**WHAT THE TASK REQUIRES**
A word-for-word restatement of the listing is the only acceptable answer.

**AVAILABLE RECORDS**
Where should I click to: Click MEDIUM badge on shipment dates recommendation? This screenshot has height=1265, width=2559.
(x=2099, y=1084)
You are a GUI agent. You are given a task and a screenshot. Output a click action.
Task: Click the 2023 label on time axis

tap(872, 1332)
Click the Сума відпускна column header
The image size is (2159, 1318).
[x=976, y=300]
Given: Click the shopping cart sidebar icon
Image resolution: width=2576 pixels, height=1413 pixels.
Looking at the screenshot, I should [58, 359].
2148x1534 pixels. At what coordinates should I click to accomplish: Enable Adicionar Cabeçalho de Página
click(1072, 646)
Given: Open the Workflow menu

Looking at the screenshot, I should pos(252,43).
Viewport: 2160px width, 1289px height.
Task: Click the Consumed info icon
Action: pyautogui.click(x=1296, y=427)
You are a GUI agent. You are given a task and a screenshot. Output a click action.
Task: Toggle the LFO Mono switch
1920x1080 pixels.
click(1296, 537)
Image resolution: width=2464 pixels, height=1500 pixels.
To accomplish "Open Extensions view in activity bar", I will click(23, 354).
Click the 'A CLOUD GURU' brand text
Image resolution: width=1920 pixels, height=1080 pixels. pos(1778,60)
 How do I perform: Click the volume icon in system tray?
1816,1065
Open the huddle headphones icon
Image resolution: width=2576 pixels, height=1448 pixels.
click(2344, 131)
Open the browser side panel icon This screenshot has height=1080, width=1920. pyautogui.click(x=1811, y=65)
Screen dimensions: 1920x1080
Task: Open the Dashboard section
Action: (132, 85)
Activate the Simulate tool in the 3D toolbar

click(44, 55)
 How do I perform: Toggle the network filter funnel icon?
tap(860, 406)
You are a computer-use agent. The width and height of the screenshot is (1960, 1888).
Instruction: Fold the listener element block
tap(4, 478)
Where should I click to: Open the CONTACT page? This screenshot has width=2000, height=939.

**RESULT OF THIS EXERCISE**
Where should I click to: Click MEDIUM badge on shipment dates recommendation? This screenshot has height=1265, width=2559.
(x=2099, y=1084)
You are a GUI agent. You are given a task and a screenshot. Output a click action.
Task: Click the 2023 label on time axis

tap(872, 1332)
Click the Сума відпускна column header
The image size is (2159, 1318).
[x=976, y=300]
Given: Click the shopping cart sidebar icon
Image resolution: width=2576 pixels, height=1413 pixels.
Looking at the screenshot, I should [58, 359].
2148x1534 pixels. At what coordinates should I click to accomplish: Enable Adicionar Cabeçalho de Página
click(1072, 646)
Given: Open the Workflow menu

Looking at the screenshot, I should pos(252,43).
Viewport: 2160px width, 1289px height.
Task: Click the Consumed info icon
Action: pyautogui.click(x=1296, y=427)
You are a GUI agent. You are given a task and a screenshot. Output a click action.
Task: Toggle the LFO Mono switch
1920x1080 pixels.
click(1296, 537)
Image resolution: width=2464 pixels, height=1500 pixels.
To accomplish "Open Extensions view in activity bar", I will click(23, 354).
Click the 'A CLOUD GURU' brand text
Image resolution: width=1920 pixels, height=1080 pixels. pos(1778,60)
 How do I perform: Click the volume icon in system tray?
1816,1065
Open the huddle headphones icon
Image resolution: width=2576 pixels, height=1448 pixels.
click(2344, 131)
Open the browser side panel icon This screenshot has height=1080, width=1920. pyautogui.click(x=1811, y=65)
Screen dimensions: 1920x1080
Task: Open the Dashboard section
Action: (132, 85)
Activate the Simulate tool in the 3D toolbar

click(44, 55)
 How do I perform: Toggle the network filter funnel icon?
tap(860, 406)
You are a computer-use agent. The width and height of the screenshot is (1960, 1888).
Instruction: Fold the listener element block
tap(4, 478)
Where should I click to: Open the CONTACT page? This screenshot has width=2000, height=939.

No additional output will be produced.